The word "Обзор" marks the lines to copy; find all of them in the entries below.

==== Source data ====

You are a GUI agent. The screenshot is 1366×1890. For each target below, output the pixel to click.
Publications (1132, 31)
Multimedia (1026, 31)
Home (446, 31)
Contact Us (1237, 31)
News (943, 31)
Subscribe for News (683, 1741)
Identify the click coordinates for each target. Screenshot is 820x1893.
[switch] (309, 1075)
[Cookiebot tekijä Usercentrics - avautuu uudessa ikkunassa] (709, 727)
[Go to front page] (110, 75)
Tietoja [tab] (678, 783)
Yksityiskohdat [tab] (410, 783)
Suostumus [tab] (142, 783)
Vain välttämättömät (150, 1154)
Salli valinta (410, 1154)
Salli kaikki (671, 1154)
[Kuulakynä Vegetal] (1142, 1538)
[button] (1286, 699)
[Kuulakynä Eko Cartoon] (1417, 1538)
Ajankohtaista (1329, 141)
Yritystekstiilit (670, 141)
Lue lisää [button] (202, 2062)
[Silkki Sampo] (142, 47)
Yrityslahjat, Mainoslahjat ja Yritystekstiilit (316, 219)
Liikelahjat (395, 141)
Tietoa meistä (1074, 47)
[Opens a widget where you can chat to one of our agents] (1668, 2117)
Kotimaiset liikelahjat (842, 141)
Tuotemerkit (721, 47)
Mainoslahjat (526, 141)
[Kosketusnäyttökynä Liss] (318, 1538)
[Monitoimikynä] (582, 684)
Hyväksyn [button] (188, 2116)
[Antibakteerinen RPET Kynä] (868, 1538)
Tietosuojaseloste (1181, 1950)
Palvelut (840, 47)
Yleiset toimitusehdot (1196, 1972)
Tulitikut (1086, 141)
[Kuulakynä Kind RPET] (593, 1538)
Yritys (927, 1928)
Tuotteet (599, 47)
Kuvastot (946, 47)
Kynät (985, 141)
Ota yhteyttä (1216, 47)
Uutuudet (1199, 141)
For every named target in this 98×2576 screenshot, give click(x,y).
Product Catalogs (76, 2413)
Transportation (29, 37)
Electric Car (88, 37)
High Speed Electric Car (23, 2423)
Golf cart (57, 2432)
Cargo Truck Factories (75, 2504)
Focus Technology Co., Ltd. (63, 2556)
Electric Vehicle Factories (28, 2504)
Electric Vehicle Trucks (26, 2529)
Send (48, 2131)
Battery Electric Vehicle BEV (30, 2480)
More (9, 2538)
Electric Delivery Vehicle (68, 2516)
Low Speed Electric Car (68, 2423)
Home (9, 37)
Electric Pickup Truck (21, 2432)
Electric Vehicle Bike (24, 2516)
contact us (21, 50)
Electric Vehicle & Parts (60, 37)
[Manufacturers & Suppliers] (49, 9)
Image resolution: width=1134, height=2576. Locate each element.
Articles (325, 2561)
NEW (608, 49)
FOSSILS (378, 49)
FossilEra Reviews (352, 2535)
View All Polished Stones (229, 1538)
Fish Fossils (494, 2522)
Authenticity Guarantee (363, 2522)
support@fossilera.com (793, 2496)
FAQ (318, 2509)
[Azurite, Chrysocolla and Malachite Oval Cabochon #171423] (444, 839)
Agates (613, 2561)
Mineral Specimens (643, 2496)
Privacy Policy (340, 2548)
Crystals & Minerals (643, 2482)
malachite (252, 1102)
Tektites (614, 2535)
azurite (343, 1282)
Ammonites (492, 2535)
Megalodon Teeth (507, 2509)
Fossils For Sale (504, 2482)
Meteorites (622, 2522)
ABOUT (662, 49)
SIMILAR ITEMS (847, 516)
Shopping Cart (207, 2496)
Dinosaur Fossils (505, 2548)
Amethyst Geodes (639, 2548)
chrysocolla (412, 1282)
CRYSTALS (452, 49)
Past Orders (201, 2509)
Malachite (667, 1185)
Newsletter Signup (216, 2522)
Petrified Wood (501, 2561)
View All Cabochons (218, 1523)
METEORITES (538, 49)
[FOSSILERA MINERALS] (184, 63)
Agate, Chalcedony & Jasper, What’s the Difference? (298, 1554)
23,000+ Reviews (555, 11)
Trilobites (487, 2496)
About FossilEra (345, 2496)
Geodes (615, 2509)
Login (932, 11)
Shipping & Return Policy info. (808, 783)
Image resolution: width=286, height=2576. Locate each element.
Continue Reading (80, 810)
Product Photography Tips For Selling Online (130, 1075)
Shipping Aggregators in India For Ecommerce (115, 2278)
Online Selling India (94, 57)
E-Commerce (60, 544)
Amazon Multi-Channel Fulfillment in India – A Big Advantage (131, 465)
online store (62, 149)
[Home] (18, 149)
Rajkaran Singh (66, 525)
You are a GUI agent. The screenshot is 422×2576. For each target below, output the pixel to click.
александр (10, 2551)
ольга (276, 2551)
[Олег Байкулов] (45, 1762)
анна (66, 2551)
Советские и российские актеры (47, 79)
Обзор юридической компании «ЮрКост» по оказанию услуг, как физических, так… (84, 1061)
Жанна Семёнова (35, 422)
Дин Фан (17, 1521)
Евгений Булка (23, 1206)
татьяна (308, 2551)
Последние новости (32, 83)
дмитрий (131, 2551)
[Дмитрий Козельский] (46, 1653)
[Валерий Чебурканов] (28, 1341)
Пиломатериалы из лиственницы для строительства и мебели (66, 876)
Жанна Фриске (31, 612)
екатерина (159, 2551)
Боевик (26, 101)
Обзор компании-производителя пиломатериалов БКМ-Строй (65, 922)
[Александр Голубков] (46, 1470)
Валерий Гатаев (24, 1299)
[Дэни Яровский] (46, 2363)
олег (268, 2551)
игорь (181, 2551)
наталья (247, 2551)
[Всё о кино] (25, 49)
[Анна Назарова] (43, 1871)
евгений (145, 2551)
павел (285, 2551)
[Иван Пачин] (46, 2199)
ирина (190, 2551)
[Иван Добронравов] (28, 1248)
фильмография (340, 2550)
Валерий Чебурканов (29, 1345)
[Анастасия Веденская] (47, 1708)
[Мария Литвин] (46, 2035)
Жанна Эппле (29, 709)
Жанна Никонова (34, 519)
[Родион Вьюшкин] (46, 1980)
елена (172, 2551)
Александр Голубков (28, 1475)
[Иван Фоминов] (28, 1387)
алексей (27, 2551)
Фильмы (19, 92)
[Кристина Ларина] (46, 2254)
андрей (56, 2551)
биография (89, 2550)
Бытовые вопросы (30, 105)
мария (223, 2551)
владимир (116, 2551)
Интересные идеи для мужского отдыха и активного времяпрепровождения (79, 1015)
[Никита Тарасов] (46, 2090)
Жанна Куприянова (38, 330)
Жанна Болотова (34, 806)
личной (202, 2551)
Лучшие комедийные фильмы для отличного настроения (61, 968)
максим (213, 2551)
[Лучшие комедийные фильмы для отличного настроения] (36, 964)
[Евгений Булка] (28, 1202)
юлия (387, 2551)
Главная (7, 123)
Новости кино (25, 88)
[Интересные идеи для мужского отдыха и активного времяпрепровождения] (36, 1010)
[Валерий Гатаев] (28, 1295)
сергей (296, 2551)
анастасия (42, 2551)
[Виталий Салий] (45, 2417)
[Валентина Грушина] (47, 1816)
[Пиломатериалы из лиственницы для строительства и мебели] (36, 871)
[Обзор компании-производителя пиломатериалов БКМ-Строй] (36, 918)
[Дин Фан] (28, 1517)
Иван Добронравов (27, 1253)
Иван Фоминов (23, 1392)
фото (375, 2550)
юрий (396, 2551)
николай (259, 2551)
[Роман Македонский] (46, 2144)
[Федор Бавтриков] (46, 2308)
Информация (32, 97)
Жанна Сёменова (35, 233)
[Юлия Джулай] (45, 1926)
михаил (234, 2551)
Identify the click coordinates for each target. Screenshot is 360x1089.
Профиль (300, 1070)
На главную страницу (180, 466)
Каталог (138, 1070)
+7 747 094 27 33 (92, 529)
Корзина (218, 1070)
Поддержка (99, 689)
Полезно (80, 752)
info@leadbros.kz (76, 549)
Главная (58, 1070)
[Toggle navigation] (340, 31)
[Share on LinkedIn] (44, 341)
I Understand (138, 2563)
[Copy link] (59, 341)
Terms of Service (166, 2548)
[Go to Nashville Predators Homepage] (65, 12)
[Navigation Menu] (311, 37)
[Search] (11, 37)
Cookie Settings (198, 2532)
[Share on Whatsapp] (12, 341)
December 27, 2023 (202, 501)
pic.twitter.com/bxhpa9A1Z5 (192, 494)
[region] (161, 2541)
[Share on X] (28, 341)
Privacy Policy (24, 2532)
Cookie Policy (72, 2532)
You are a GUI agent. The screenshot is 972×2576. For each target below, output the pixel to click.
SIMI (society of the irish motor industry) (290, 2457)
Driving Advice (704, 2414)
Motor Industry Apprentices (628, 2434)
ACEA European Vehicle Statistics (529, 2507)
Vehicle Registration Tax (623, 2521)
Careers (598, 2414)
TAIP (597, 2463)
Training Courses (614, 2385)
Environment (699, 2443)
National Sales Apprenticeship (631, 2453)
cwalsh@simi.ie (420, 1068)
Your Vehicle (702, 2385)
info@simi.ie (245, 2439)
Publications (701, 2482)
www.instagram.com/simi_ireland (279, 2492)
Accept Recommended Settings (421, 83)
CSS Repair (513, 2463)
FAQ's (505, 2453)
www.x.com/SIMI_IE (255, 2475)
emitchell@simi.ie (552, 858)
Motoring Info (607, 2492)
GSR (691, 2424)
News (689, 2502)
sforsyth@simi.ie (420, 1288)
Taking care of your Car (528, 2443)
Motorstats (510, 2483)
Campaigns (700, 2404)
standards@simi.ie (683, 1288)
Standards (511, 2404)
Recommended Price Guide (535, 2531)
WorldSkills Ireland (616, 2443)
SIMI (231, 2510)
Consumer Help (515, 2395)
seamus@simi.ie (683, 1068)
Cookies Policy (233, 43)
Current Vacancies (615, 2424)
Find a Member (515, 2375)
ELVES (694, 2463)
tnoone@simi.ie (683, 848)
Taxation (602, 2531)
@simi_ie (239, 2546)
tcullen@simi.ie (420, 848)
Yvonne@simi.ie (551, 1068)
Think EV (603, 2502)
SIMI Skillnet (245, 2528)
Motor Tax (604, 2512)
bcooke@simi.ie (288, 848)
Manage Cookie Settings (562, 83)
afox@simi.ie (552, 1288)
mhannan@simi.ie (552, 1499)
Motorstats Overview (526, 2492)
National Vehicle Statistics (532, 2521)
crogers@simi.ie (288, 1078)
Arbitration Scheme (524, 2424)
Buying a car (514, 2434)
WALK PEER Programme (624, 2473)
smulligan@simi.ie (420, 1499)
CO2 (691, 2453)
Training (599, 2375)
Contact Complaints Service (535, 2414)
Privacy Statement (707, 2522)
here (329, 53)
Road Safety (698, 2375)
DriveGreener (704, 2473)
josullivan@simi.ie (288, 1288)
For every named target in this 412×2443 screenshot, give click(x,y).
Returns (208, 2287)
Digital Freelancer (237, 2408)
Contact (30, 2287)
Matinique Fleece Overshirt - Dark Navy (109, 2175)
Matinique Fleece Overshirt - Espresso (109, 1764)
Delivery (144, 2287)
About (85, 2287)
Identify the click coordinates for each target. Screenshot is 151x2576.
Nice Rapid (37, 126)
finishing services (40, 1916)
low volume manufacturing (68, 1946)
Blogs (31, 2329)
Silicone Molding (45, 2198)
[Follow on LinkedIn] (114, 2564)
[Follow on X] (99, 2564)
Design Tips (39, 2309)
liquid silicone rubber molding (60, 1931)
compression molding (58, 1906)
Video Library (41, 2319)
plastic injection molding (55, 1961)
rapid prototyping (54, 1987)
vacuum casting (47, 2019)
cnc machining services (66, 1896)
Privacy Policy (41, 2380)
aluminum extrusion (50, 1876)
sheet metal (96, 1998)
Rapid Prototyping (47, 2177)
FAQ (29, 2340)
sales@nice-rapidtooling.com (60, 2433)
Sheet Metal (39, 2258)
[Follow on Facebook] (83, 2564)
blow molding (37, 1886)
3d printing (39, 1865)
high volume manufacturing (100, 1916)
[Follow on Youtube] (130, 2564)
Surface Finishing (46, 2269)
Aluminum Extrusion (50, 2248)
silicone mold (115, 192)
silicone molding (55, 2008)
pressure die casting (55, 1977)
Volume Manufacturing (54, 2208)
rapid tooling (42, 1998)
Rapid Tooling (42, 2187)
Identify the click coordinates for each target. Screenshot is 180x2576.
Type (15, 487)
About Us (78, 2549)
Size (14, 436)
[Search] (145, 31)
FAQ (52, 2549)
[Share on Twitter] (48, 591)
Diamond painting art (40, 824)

====

#### [The answer]
Обзор юридической компании «ЮрКост» по оказанию услуг, как физических, так… (84, 1061)
Обзор компании-производителя пиломатериалов БКМ-Строй (65, 922)
[Обзор компании-производителя пиломатериалов БКМ-Строй] (36, 918)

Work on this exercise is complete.